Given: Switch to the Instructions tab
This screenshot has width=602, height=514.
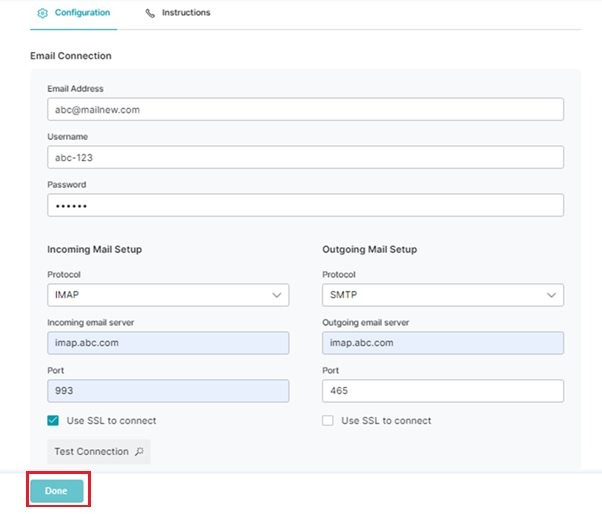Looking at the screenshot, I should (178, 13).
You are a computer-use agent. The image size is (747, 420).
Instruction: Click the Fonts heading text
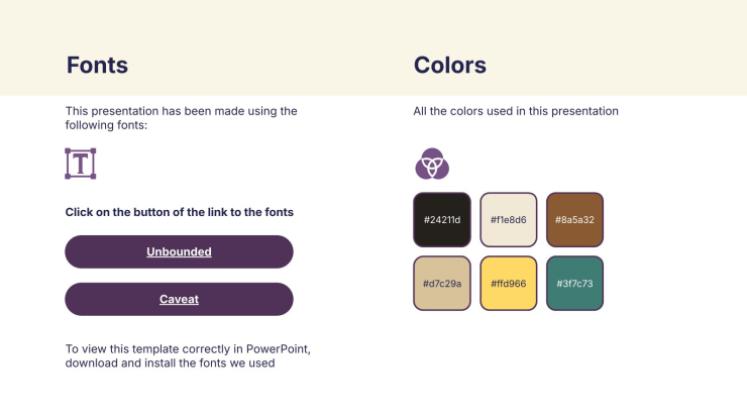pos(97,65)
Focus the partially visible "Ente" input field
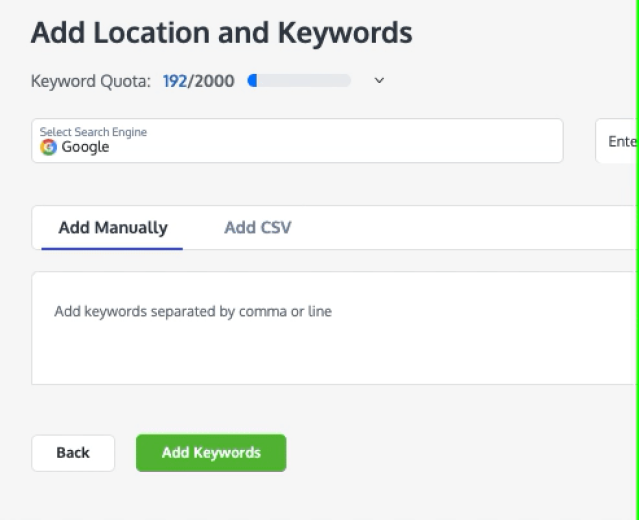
=-=-=-=-=
Activity: The copy runs from the line containing "You are a computer-use" through the last line of the material, both ends included. Reproduce those lines exactly and drop the pictures.

Answer box:
You are a computer-use agent. The image size is (747, 420).
Instruction: Click the Fonts heading text
pos(97,65)
Focus the partially visible "Ente" input field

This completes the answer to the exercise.